FRIDAY, Oct. 2, 2009 (HealthDay News) -- A simple test that detects blockages in coronary arteries may help doctors identify patients with "silent" heart disease without requiring major new medical expenses.
The findings were released in a study in the Sept. 29 issue of the Journal of the American College of Cardiology.
The tests -- coronary artery calcium scans -- pinpoint clogs in coronary arteries caused by plaque. While they can warn doctors that certain patients are at risk of developing heart disease, insurance companies have been hesitant to cover them because they could lead to expensive tests that might not turn up anything.
Still, "over half of patients who suffer heart attacks have no warning that they have heart disease until the heart attack occurs. If we knew the patients were at risk, current treatments could prevent the majority of these unnecessary events," according to Dr. Daniel S. Berman, chief of cardiac imaging at the S. Mark Taper Foundation Imaging Center of Cedars-Sinai Heart Institute, Los Angeles. "We had to address the concerns about unnecessary testing and costs related to this potentially lifesaving procedure," he said in a news release from Cedars-Sinai.

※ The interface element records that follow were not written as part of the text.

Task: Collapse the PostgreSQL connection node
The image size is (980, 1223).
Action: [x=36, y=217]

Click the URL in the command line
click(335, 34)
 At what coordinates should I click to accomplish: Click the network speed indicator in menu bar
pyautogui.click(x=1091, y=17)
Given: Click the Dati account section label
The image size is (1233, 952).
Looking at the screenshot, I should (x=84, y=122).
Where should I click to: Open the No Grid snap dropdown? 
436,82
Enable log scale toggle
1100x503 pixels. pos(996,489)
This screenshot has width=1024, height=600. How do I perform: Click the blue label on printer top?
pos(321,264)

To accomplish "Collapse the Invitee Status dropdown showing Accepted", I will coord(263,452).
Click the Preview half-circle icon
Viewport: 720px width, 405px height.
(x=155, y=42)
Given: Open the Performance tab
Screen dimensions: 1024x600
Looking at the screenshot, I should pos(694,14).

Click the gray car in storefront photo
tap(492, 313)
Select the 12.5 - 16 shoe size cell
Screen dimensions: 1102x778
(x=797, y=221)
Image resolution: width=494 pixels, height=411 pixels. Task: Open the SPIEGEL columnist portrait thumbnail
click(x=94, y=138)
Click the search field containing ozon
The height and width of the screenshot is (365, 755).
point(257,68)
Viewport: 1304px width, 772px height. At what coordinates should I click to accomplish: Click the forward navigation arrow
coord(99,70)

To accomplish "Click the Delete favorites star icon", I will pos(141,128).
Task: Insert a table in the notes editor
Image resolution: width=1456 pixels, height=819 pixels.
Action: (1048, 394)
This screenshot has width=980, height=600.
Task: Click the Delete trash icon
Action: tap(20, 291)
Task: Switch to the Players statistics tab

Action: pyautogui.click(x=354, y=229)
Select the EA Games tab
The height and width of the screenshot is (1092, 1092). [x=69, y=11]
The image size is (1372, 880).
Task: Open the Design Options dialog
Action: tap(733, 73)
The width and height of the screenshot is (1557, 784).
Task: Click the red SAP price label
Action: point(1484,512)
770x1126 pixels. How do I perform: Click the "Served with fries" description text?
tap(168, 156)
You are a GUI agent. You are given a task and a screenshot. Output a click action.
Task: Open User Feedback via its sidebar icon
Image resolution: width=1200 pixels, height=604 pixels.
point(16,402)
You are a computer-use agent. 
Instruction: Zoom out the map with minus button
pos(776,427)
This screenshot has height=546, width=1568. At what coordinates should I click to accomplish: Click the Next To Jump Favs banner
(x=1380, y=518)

In the new study, researchers performed the scan on 1,361 volunteers who were at intermediate risk of heart disease (neither high nor low risk) and followed them for four years.
High scores, indicating more plaque, were linked to higher risk of heart problems. Those with low scores, however, got fewer tests and the costs were lower, suggesting the tests won't lead to hugely expensive tests in the general population of those who are screened.
Heart disease is the top cause of death in the United States, killing an estimated 652,091 people each year, according to the U.S. Centers for Disease Control and Prevention.
The Eisner Foundation, a private philanthropy in Los Angeles, financed the study. GE Healthcare, maker of one of the imaging machines used in the study, has provided research support, grant support or consulting fees to several of the study authors.